The Uber application allows customers to order a taxi or private car from their mobile phones. It led to a cab drivers’ protest on 9 June who feared it was undermining taxi regulations in London.
US waste firm Rubicon Global has appointed Uber’s original chief technological officer, Oscar Salazar, to help launch a similar app.
Rubicon manages a network of independent companies which bid on picking up waste from business customers. It uses its software to find places to recycle, resell and haul off the materials.
Palmer-Jones (pictured) said the development was a “wake up call” for the UK waste industry.
At RWM on 15 September, he said that companies should not be scared its potential introduction in the UK, but that they should take note of the Rubicon’s high levels of customer service.
“We offer the services that they can offer. They are only piecing together using the infrastructure we invest in to offer those solutions,” he said.
“I think perhaps they steal a march occasionally on the more traditional waste industry on customer relations.
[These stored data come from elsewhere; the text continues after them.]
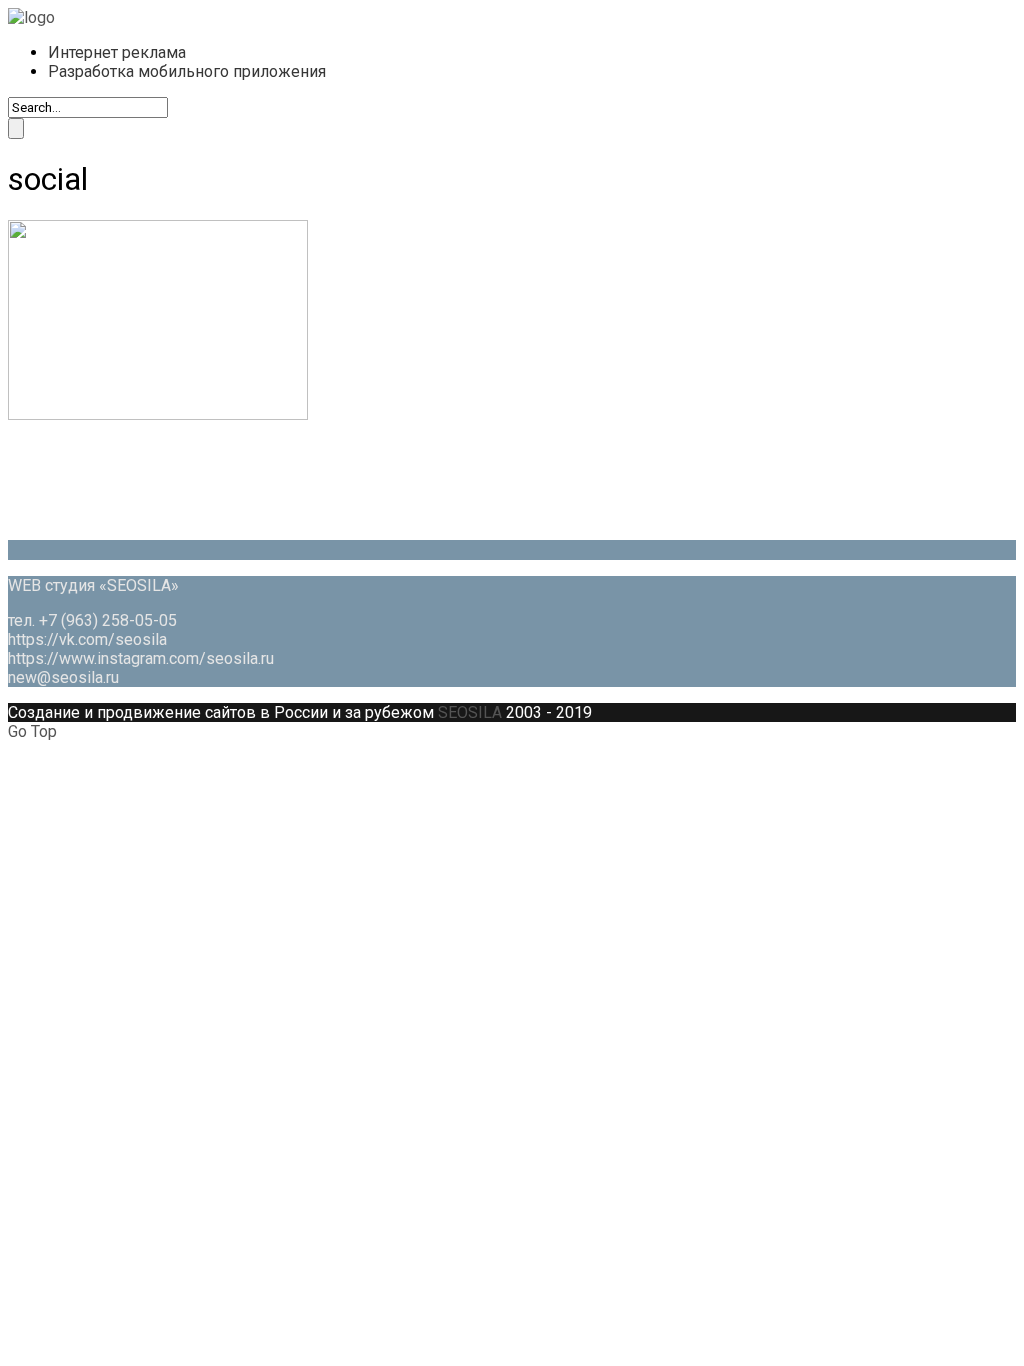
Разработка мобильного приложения (187, 71)
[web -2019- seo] (31, 17)
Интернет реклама (117, 52)
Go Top (32, 731)
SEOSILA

But it is for us to show the customer that we can perform.”
He added that UK firms need to utilise the increasing amount of data they collect to present to and help their customers.
Viridor chief executive Ian McAuley added that the UK waste industry was a “technology laggard” and needed to invest more in this area.
Both were speaking on a panel discussion at the NEC in Birmingham, which also included CIWM chief executive Steve Lee, Zero Waste Scotland chief executive Iain Gulland and Veolia chief operating officer Gavin Graveson.